╭─ SELECTED EXTRACT

= Dry sex =

Sexual practice

Dry sex is the sexual practice of having sexual intercourse without vaginal lubrication. Methods employed to remove vaginal lubrication include using herbal anaphrodisiacs, household detergents, antiseptics, by wiping out the vagina with cloths, or by placing leaves in the vagina, amongst other drying methods. Dry sex is associated with increased health risks, against the cultural beliefs that it increases satisfaction for both partners.

Removing or preventing vaginal lubrication through practices associated with dry sex increases friction during intercourse, which may be perceived as increased vaginal tightness, and some believe enhance sexual pleasure for the male partner. Some men who insist on dry sex regard "wet" women as unchaste. Dry sex can be painful for women and men. Dry sex has been documented in South Africa and Zambia, and it has also been reported in Suriname among Afro-Surinamese women.

==Health risks==
The practice has been linked to the high incidence of HIV/AIDS infection in South Africa. The practice is regarded as increasing the risk of transmitting sexually transmitted diseases (STDs) for both partners, including HIV in a number of ways. Increased friction during intercourse can cause lacerations in vaginal tissue. Drying the vagina also removes the natural antiseptic lactobacilli that combat sexually transmitted diseases. Furthermore, dry sex increases the risk that a condom will break because of the increased friction. It may also result in vaginal inflammation and/or traumatic lesions which in turn may increase the transmission of STDs in other ways.

╰─
╭─ INFORMATION SUPPLIED

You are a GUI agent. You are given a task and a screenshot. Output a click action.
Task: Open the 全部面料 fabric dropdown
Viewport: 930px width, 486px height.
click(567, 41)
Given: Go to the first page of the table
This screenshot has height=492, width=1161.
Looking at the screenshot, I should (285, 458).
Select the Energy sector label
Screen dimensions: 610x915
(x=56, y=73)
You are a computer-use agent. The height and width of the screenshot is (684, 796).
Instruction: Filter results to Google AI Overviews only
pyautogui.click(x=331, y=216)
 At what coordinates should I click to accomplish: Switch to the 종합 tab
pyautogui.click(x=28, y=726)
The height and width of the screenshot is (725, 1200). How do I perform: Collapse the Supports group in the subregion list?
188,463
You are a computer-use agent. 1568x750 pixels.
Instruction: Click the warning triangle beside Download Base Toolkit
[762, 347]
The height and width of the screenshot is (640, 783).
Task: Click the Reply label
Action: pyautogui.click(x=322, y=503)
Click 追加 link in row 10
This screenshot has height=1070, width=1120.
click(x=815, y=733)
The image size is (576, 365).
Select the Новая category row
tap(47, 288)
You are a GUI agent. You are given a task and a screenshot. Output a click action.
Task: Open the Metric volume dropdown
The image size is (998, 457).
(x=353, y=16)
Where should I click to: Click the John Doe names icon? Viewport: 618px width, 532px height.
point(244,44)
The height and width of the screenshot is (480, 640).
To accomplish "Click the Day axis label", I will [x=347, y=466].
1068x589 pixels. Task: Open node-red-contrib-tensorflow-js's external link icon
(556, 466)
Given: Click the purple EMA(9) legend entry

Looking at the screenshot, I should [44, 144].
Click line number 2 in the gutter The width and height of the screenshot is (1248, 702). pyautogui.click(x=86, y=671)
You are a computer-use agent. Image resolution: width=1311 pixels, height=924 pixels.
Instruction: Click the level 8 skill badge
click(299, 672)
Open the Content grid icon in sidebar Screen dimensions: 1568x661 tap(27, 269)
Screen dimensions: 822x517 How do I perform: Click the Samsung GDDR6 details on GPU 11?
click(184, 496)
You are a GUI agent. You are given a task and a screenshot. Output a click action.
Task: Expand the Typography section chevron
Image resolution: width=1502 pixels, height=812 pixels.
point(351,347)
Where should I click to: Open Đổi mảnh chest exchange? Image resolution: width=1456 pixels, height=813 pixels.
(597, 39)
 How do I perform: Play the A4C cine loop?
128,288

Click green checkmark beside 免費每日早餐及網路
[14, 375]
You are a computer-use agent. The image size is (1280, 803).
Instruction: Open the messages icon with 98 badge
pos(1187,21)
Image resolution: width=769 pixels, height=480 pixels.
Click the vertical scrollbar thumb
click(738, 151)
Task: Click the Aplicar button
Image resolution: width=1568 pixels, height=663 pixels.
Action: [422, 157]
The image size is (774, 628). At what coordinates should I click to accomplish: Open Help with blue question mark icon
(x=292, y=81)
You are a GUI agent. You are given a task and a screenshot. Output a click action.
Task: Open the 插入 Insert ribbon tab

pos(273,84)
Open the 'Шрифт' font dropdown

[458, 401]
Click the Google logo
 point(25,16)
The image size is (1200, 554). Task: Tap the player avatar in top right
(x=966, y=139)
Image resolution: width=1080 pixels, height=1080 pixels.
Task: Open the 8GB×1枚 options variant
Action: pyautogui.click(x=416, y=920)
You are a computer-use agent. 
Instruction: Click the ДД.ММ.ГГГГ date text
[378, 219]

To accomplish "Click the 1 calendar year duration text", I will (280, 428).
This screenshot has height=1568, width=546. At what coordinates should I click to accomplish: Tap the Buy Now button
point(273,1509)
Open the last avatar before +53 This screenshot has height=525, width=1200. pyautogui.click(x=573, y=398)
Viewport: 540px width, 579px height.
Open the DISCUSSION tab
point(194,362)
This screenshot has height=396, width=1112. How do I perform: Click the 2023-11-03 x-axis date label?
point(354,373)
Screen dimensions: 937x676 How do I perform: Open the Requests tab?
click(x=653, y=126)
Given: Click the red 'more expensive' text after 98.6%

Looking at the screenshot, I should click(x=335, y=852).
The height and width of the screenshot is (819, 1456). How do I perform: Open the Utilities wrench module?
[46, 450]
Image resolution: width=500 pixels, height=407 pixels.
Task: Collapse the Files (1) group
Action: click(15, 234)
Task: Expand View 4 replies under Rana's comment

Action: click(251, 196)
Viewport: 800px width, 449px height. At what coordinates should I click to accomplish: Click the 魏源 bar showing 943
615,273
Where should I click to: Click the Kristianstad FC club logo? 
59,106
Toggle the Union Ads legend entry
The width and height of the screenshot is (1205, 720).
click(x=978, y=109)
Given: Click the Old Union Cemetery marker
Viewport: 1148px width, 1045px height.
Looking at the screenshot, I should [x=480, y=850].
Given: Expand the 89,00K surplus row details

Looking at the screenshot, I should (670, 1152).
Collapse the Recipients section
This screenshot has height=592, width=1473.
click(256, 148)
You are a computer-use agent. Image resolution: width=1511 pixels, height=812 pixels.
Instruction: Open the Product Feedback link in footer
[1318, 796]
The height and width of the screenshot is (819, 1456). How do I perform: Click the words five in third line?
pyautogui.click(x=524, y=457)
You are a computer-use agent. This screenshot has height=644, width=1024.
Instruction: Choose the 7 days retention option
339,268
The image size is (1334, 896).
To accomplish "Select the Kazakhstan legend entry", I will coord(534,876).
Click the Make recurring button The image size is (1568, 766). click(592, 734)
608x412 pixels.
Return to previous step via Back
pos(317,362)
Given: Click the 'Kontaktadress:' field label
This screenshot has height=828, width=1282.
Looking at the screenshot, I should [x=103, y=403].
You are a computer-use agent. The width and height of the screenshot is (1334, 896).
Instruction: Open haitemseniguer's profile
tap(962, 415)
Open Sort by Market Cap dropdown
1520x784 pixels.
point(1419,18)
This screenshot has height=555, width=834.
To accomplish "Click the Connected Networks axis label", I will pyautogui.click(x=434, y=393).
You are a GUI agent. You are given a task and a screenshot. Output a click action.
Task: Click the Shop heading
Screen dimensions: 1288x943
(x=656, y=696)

╰─

(ASSIGNMENT): Repeat word for word everything in the dry sex article above from "Removing or preventing" down to "among Afro-Surinamese women.".

(RESPONSE):
Removing or preventing vaginal lubrication through practices associated with dry sex increases friction during intercourse, which may be perceived as increased vaginal tightness, and some believe enhance sexual pleasure for the male partner. Some men who insist on dry sex regard "wet" women as unchaste. Dry sex can be painful for women and men. Dry sex has been documented in South Africa and Zambia, and it has also been reported in Suriname among Afro-Surinamese women.